Kent Beck’s Simplification strategy
I finally got round to watching Kent Beck’s video on Responsive Design. It’s a very interesting video, for me. I mean, it’s very interesting from the point of view of someone who has been doing test-driven development for years, and who for years has watched people work with TDD.
I’d like to comment on an interesting part of this video, the one where he talks about the Four Strategies, which are: Leap, Parallel, Stepping Stone and Simplification. Carlo Pescio says he is unsure about the difference between Stepping Stone and Simplification; but I think I grok what Kent means. I think that Simplification is a crucial strategy that is enabled by TDD; it would be too difficult and expensive to do without tests. On the other hand, if you do TDD, you need to understand Simplification, otherwise your tests will not sing.
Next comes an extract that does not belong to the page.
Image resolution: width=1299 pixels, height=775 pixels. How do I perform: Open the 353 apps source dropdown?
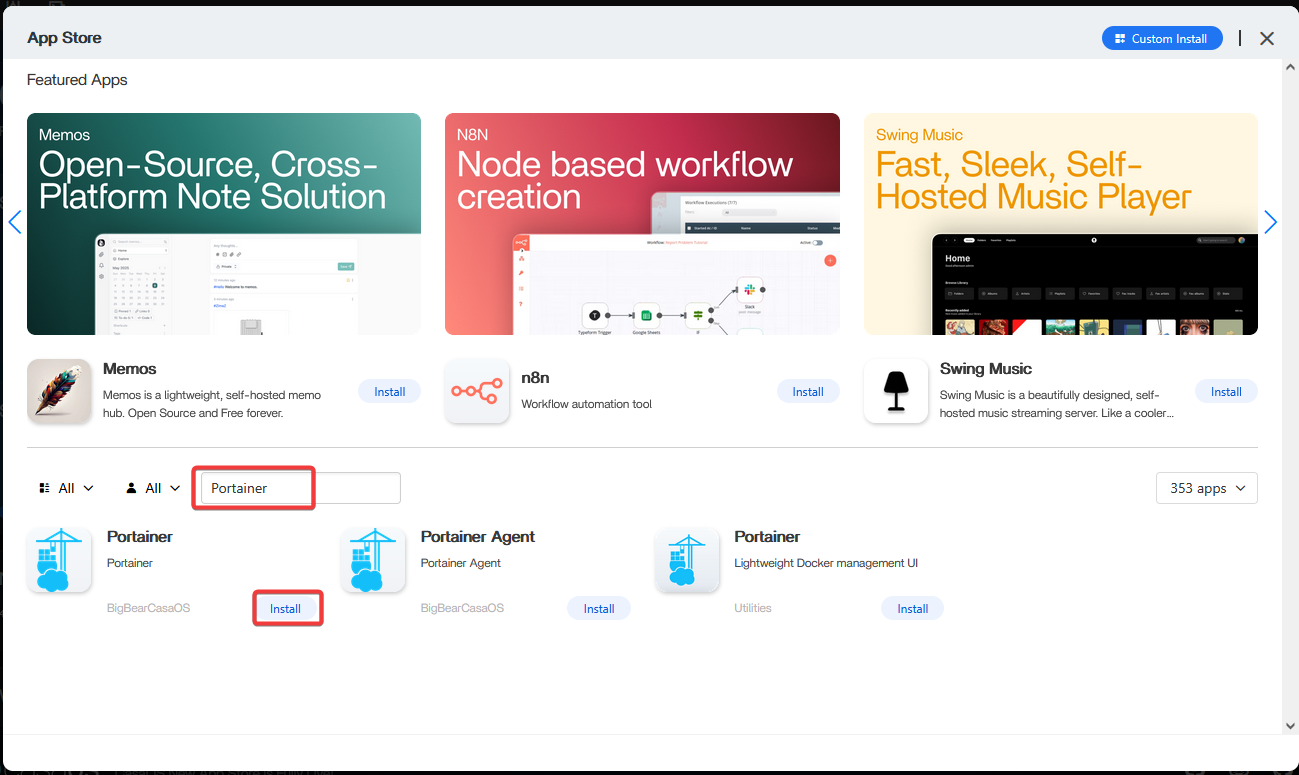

So what is the Simplification strategy? Kent says (around 00:58)
I can imagine that I want to get over here, so what is the least I can do that would be progress? Suppose I want a big multi-threaded application, so I think, I can’t do a big multi-threaded application in one step. It’s too big a step, it’s not a safe step. So what am I going to do? Well, there are different possibilities, but the one I do all the time is to say, “Well, which of those am I going to eliminate? Is it going to be a multi-threaded application doing something trivial, or is it going to be a single-threaded application doing something more substantial?” […] I do this *further* than most people that I encounter. Someone says “I want a Sudoku solver and I do a 16 by 16 grid” and I say “Well, how about a 1 by 1 grid?”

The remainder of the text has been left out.